Investors hoping Citigroup (C) CEO Chuck Prince would break up the company into smaller parts in order to significantly boost shareholder value will have to wait a little while, at least. After calling such break up talk ridiculous and stupid, Prince reportedly has decided to revamp the Citigroup's brand by, hold your breath, shortening the company's name to Citi and having each division's arc on the logo be a different color. Such a move is an attempt to "unify the identity of Citigroup's businesses" according to the Associated Press. Isn't unifying the company's identity the exact opposite of breaking the company up? Will the move do anything for the company's lagging stock price (shares have risen a total of about 5% over the last 5 years)? Highly unlikely.

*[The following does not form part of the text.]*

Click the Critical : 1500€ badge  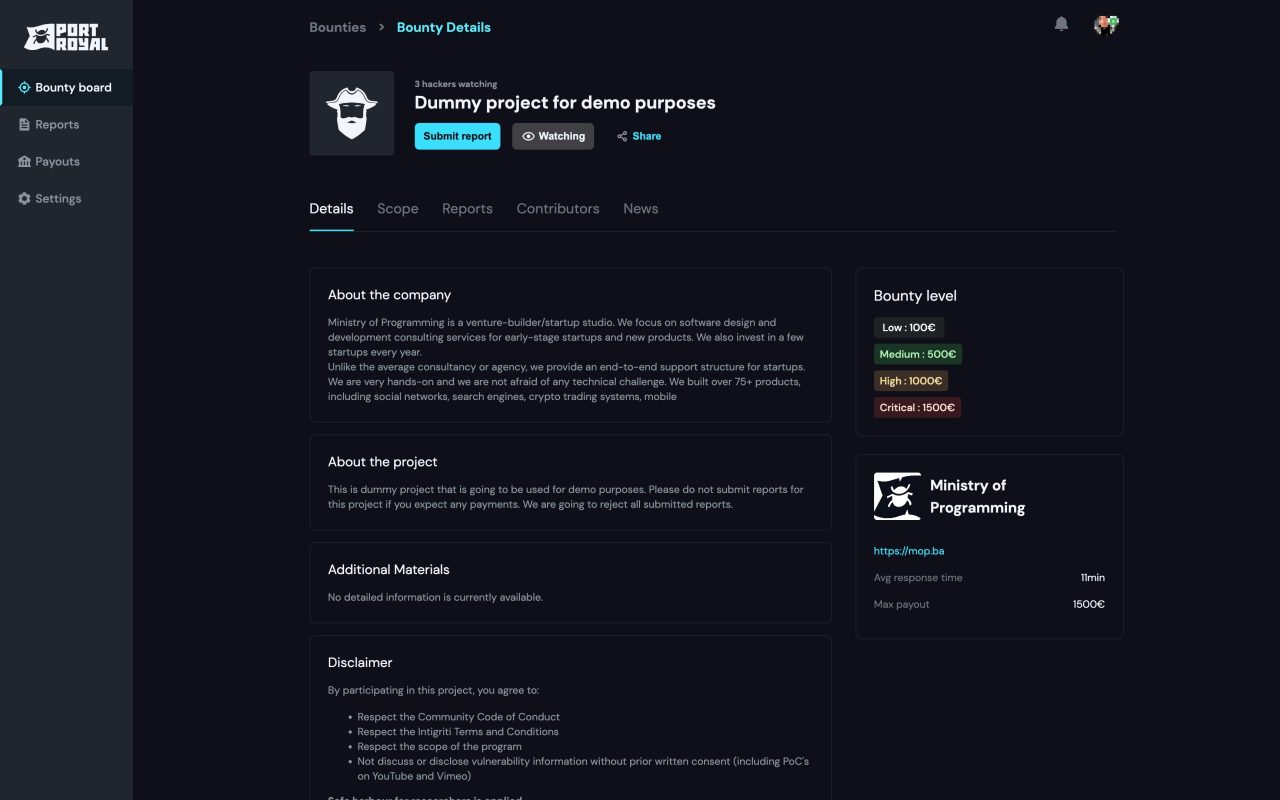click(917, 408)
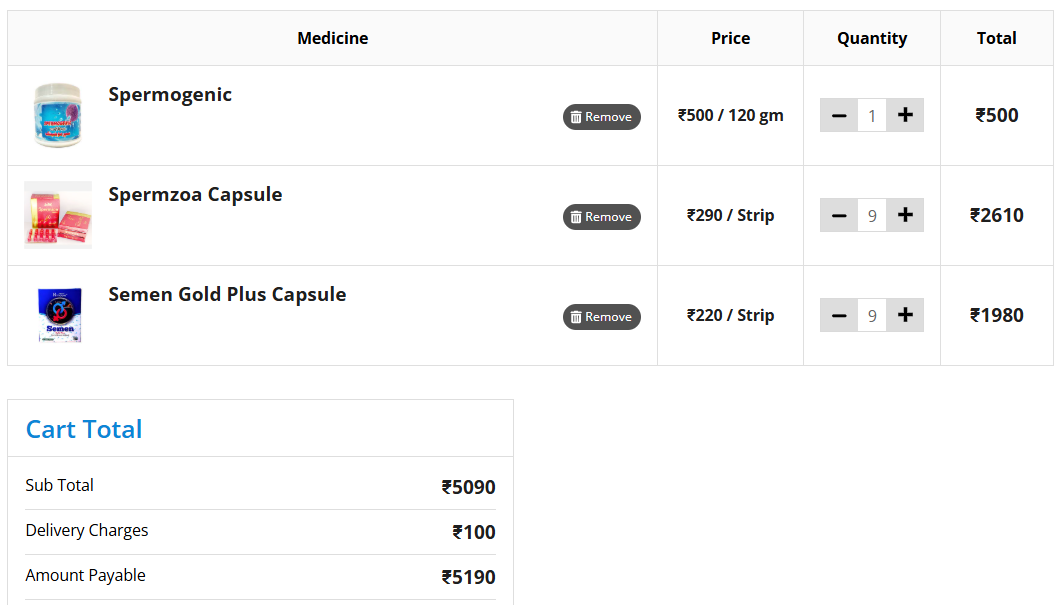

Without a break up, Citi sports a 6 to 7 percent earnings growth rate and a 12 P/E multiple. Such a ratio seems about right for that type of growth. By breaking up into smaller pieces, it would be much more obvious to investors that some of Citi's businesses are growing much faster than the entire firm as a whole. In that case, higher multiples would clearly be afforded to some divisions.
The result would be increased shareholder value, not to mention better growth prospects given that it is much easier to grow a bunch of separately run, individualized, smaller firms than it is an enormous one. Just giving each business their own colored arc really doesn't accomplish that feat quite as well.